そして、議事録が公開される形で、10回目から最後の14回目の会合が開かれ、文部科学省は、平成29年7月、新たな「大学入学共通テスト」の実施方針の中で、英語では民間の検定試験を活用し、“導入”することを公表。

その後、文部科学省は、専門家や民間事業者などによる連絡協議会を設置し、試験の指針などを協議したほか、高校や大学の関係者の意見を聞くため、去年12月に設置した「大学入試英語4技能評価ワーキンググループ」は原則、非公開で議論が行われた。

一方、今回の延期を受けて、文部科学省は、経緯を検証するため、「検討・準備グループ」の非公開で行われた議論と、議事録が作成されていなかった「大学入試英語4技能評価ワーキンググループ」での出席者の発言を公開する方向で調整している。

延期判断の背景には

「大臣就任以来、試験を受ける高校生のことをいちばんに思いながら、進捗状況を冷静に分析しつつ、多くの方のご意見を伺いながら慎重に検討を行ってきた」
民間試験の導入延期を発表した際、このように述べた萩生田大臣は、ことし9月の大臣就任以来、試験の導入をしゅん巡してきたという。この間、みずからの「身の丈」発言への批判も浴びながら、国会で野党から受ける質問は、自身が文部科学省の官僚に説明を求めてきた事柄と重なっていた。
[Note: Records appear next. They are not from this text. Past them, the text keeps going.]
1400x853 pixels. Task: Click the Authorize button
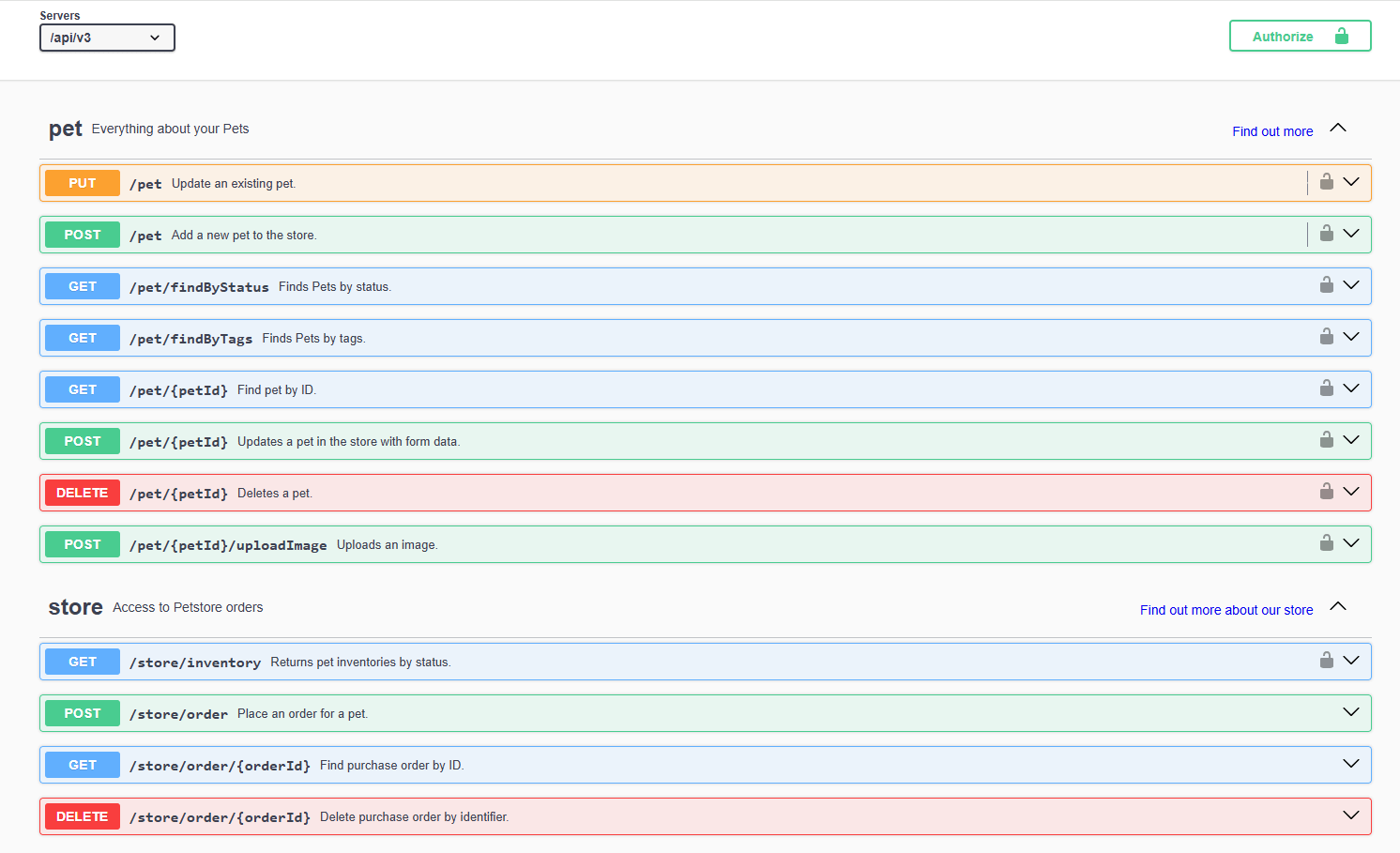tap(1300, 35)
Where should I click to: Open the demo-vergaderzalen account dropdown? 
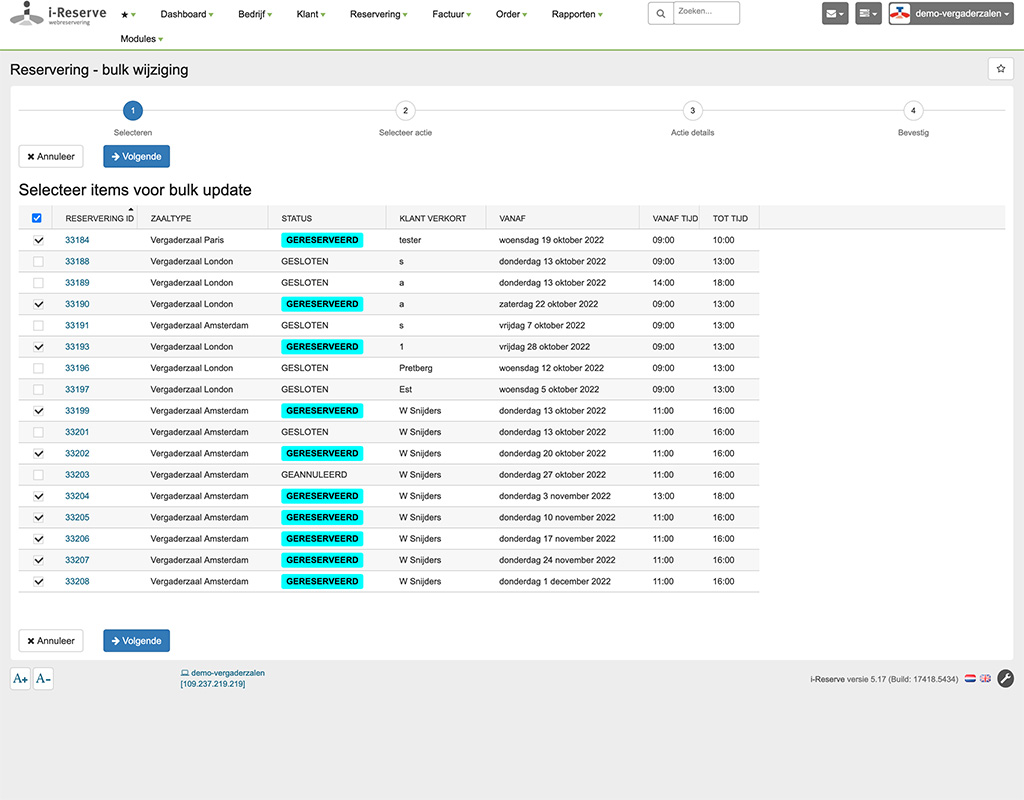tap(951, 14)
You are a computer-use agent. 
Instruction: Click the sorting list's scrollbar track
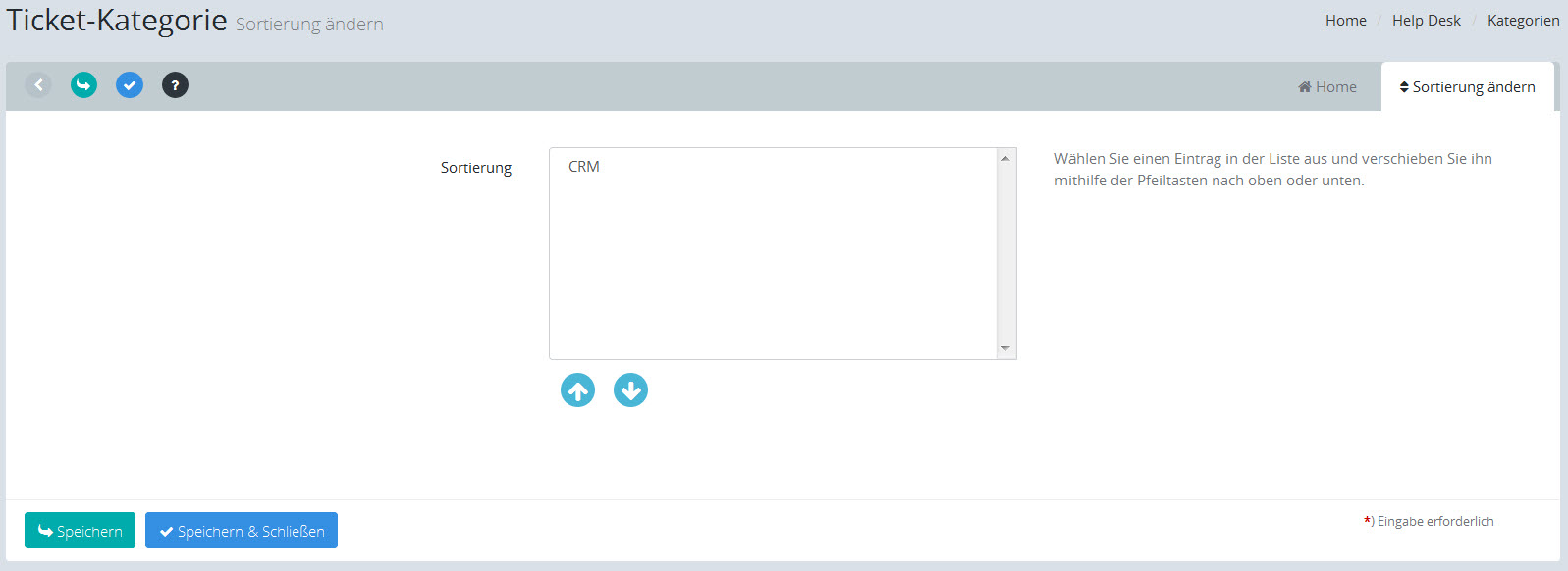pyautogui.click(x=1005, y=253)
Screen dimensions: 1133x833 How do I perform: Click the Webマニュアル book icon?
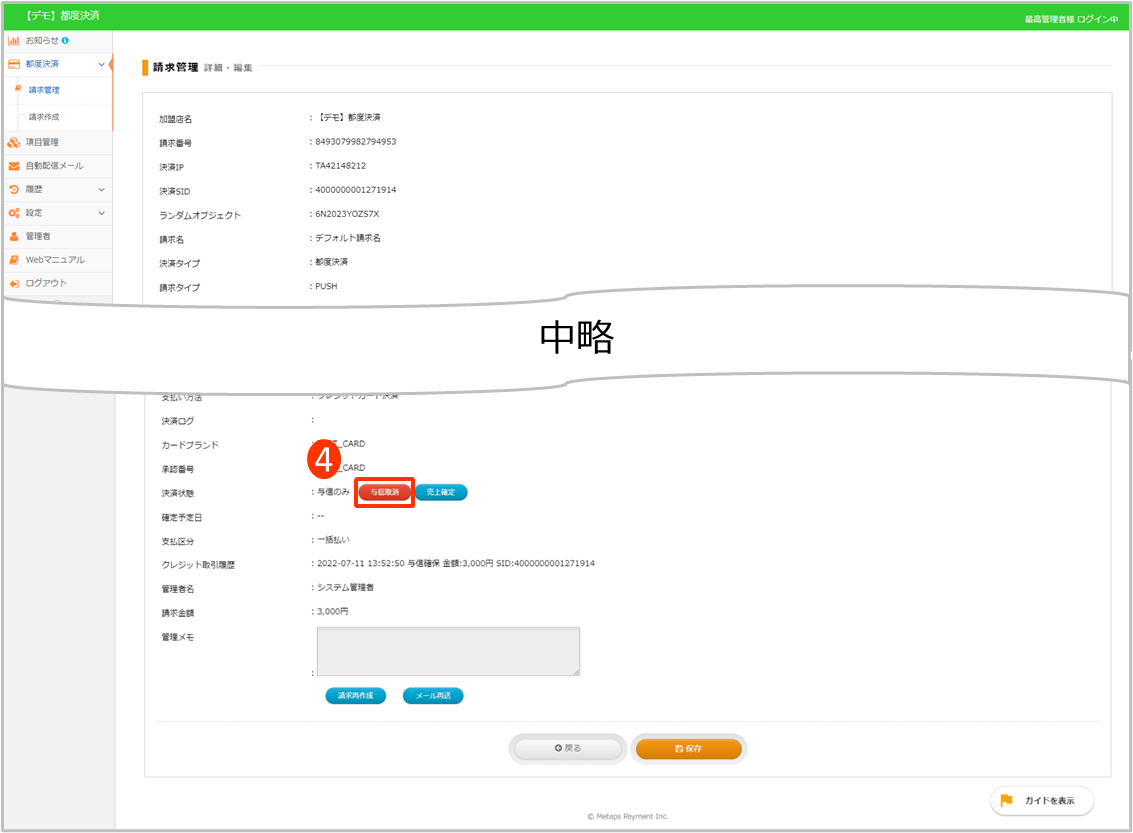[x=14, y=260]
官僚からの説明は、「いまさら引き返すことはできない」といったものに終始したという。そして、受験に必要となる共通IDの申し込みが翌日に迫った10月31日。安倍総理大臣に電話した萩生田大臣は、安倍総理大臣から「任せる」と、対応の一任を取り付けた。
「現時点で、経済的な状況や居住している地域にかかわらず、ひとしく安心して試験を受けられるような配慮など、文部科学大臣として、自信を持って受験生におすすめできるシステムになっていないと判断せざるをえない」
11月1日、萩生田大臣は、みずからの判断で決めた延期を発表した。その背景には、文部科学大臣に起用された際の安倍総理大臣からのあるひと言があった。

「“文教族”として、文部科学省を立て直してくれ」

1人の大臣では決められない

一方で、NHKの霞が関リアル取材班の取材では、複数の官僚が、「英語民間試験の導入は下村氏の強い指示だった」と証言し、中には「無理が押し通された」とこぼした幹部もいたが、下村氏本人は?
(下村氏)「一人一人が思ったことだから、否定しても仕方がないが、もうちょっと事実を検証してもらいたい。もともと党の教育再生実行本部で提案があって、私が文部科学大臣の時に、政府の教育再生実行会議で議論をしていただいた結果、『民間英語試験を活用したらどうか』と提言された。中央教育審議会でも民主党政権の時から大学入試改革の在り方の諮問を受け、ずっと議論してきた中で、『民間の英語試験も活用したらいいのではないか』という話が出ていた」
「自民党内でも、政府内でも、中教審でも議論され、それらを受けて、私が大臣の時に、具体的に実行していくためのプログラムとして『高大接続改革実行プラン』を決定したのが経緯だ。いくらなんでも、1人の大臣がほかの議論もなく、勝手に決めるなんてことはできるはずがない」

自民党“文教族”の責任

これに対し、川内氏は、導入決定のプロセスは不透明だったと指摘。歴代の文部科学大臣や自民党の国会議員には経緯について説明責任があると強調した。
(川内氏)「いわゆる自民党の“文教族”と言われる、下村氏をはじめとする国会議員の影響力があったのだとしたら、彼らはその責任を負わなければならない。文部科学省と何を議論し、何を指示し、どう結論に至っていったのか説明すべきだ。正しいことは正しい、間違っていたことは間違っていたと、堂々と主張すればいいだけのことだ」

今後の課題は

英語の民間試験の導入延期を受けて、文部科学省は、大臣のもとに設置される検討会議で、導入に至った経緯を検証するほか、試験の仕組みを含めて抜本的な見直しを行い、今後1年をめどに結論を出す方針だ。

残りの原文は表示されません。